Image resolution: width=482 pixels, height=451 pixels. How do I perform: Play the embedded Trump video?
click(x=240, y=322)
=======
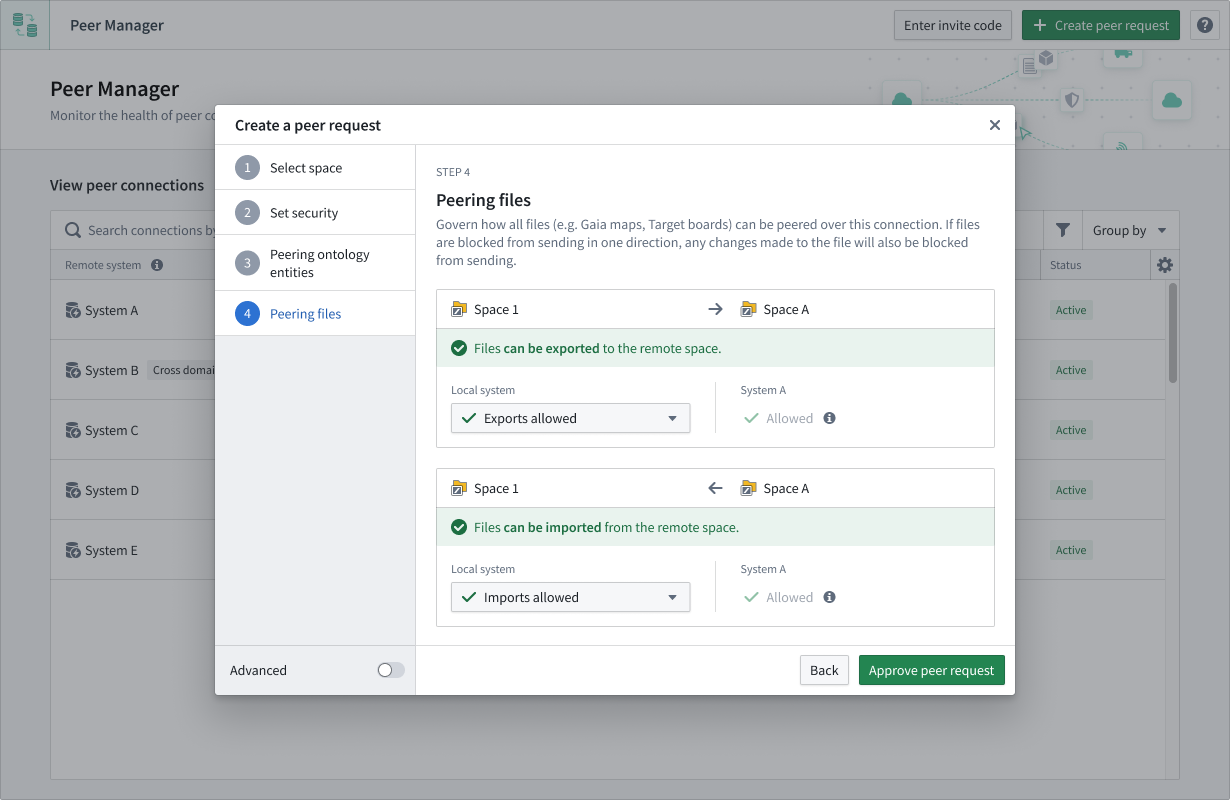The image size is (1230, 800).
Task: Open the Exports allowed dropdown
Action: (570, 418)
=======
- _OBJECTIVE_
Please put the part of the items that opens with the line containing "Image resolution: width=482" and closes with the line containing "click(x=240, y=322)" into a Markdown table with the columns Row and Line. Give each line its own numbered row and leave out blank lines.

- _TASK OUTPUT_
| Row | Line |
|---|---|
| 1 | Image resolution: width=482 pixels, height=451 pixels. How do I perform: Play the embedded Trump video? |
| 2 | click(x=240, y=322) |